**TEXTE CITÉ**:

········

Le siège de l'arbitrage se trouve à Genève. L'une des parties au moins (i.e. la
recourante n° 2) n'avait pas son domicile, au sens de l'art. 21 al. 1 LTF, en
Suisse au moment déterminant. Les dispositions du chapitre 12 de la LDIP sont
donc applicables (art. 176 al. 1 LDIP).

Lorsque, comme c'est ici le cas, un tribunal arbitral, par une sentence
séparée, admet sa compétence, il rend une décision incidente (art. 186 al. 3
LDIP) qui ne peut être attaquée devant le Tribunal fédéral que pour les motifs
énumérés à l'art. 190 al. 3 LDIP. En l'espèce, les recourantes invoquent l'un
de ces motifs, à savoir la prétendue incompétence de l'arbitre unique pour
statuer sur la demande de l'intimée dirigée contre elles (art. 190 al. 2 let. b
LDIP).

L'arbitre unique a écarté l'exception d'incompétence soulevée par les
recourantes, lesquelles sont ainsi particulièrement touchées par la sentence
attaquée et ont donc un intérêt digne de protection à son annulation, ce qui
leur confère la qualité pour recourir (art. 76 al. 1 LTF).

Déposé en temps utile (art. 100 al. 1 LTF en liaison avec l'art. 46 al. 1 let.
a LTF), dans la forme prévue par la loi (art. 42 al. 1 LTF), le recours est
recevable.

2.2 Le recours reste purement cassatoire (cf. l'art. 77 al. 2 LTF qui exclut
l'application de l'art. 107 al. 2 LTF). Toutefois, lorsque le litige porte sur
la compétence d'un tribunal arbitral, il a été admis, par exception, que le
Tribunal fédéral pouvait constater lui-même la compétence ou l'incompétence (
ATF 136 III 605 consid. 3.3.4 p. 616; 128 III 50 consid. 1b).

········

**ÉNONCÉ 1**:
Comptez les lignes ci-dessous qui contiennent le mot "device", en respectant la casse. Indiquez seulement le nombre.

········

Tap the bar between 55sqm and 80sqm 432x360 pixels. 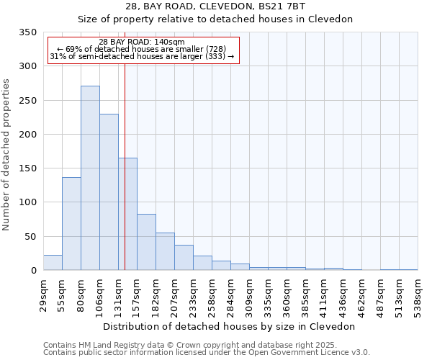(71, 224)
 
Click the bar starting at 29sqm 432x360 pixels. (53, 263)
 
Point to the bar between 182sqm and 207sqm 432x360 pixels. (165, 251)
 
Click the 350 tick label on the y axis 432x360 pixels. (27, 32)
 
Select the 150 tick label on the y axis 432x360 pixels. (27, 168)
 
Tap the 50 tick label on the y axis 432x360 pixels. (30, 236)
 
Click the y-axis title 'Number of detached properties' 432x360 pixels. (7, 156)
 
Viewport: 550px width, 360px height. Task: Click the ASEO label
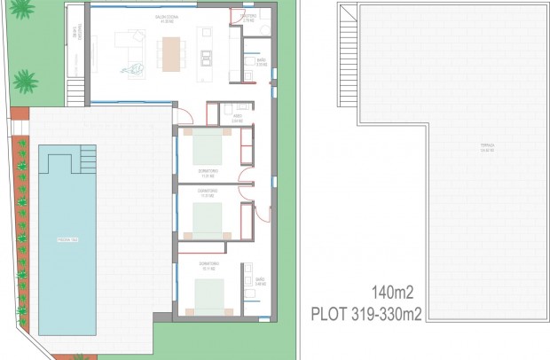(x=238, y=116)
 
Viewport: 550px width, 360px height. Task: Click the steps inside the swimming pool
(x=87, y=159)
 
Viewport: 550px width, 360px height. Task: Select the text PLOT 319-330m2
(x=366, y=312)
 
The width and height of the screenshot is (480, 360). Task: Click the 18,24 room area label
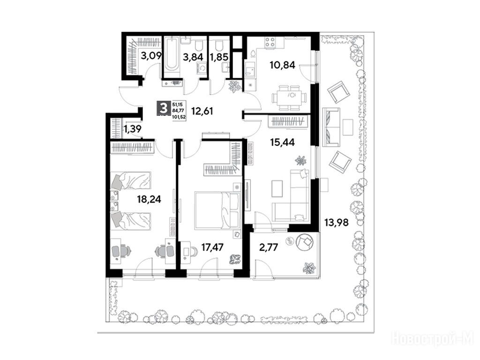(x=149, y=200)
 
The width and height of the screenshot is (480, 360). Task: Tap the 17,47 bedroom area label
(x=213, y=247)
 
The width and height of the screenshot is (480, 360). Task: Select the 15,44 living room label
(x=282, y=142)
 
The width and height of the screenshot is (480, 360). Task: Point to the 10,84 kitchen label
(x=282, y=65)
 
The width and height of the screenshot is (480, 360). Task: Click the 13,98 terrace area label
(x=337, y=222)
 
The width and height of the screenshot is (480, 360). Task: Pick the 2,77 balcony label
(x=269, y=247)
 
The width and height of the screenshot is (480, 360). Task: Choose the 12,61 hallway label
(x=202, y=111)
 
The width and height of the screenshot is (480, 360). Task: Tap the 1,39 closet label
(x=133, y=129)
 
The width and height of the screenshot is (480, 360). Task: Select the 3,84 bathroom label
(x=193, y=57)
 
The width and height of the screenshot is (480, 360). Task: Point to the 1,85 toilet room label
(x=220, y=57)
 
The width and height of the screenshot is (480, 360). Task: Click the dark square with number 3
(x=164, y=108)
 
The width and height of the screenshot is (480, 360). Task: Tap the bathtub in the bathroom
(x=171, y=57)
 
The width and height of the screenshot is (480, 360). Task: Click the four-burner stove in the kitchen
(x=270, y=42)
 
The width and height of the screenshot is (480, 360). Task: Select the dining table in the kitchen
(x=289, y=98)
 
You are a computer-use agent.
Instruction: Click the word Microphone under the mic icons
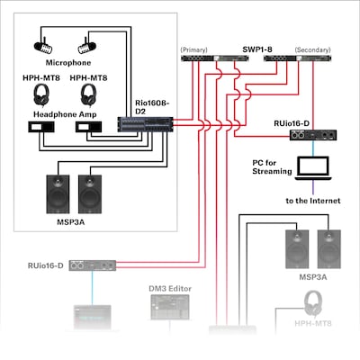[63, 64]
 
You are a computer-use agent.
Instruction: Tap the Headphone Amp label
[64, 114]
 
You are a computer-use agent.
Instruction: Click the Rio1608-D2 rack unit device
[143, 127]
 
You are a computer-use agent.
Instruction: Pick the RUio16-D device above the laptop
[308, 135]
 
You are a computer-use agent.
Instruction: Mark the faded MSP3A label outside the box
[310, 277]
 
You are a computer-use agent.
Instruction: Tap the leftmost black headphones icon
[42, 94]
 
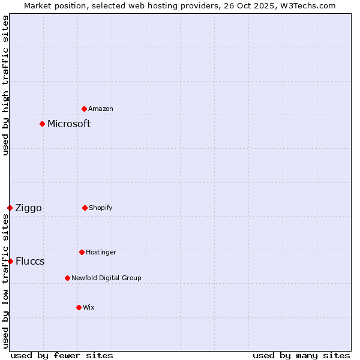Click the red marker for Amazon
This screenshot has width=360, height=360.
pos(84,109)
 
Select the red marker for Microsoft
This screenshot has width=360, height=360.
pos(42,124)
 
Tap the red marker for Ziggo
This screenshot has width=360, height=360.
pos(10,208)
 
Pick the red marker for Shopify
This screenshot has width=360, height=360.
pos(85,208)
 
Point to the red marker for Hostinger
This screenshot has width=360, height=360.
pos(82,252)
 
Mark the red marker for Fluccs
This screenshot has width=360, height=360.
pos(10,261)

········

**ÉNONCÉ 2**:
Poursuivez l'extrait juridique plus haut sur le recours contre la sentence arbitrale, à partir de sa dernière phrase.

**RÉPONSE 1**:
2

**RÉPONSE 2**:
La conclusion des recourantes visant à ce que le Tribunal fédéral constate
lui-même l'incompétence de l'arbitre unique pour connaître du différend les
opposant à l'intimée est ainsi recevable.

2.3 Le Tribunal fédéral statue sur la base des faits constatés dans la sentence
attaquée (cf. art. 105 al. 1 LTF). Il ne peut rectifier ou compléter d'office
les constatations des arbitres, même si les faits ont été établis de manière
manifestement inexacte ou en violation du droit (cf. l'art. 77 al. 2 LTF qui
exclut l'application de l'art. 105 al. 2 LTF). En revanche, comme c'était déjà
le cas sous l'empire de la loi fédérale d'organisation judiciaire (cf. ATF 129
III 727 consid. 5.2.2; 128 III 50 consid. 2a et les arrêts cités), le Tribunal
fédéral conserve la faculté de revoir l'état de fait à la base de la sentence
attaquée si l'un des griefs mentionnés à l'art. 190 al. 2 LDIP est soulevé à
l'encontre dudit état de fait ou que des faits ou des moyens de preuve nouveaux
sont exceptionnellement pris en considération dans le cadre de la procédure du
recours en matière civile (arrêt 4A_54/2012 du 27 juin 2012 consid. 1.6).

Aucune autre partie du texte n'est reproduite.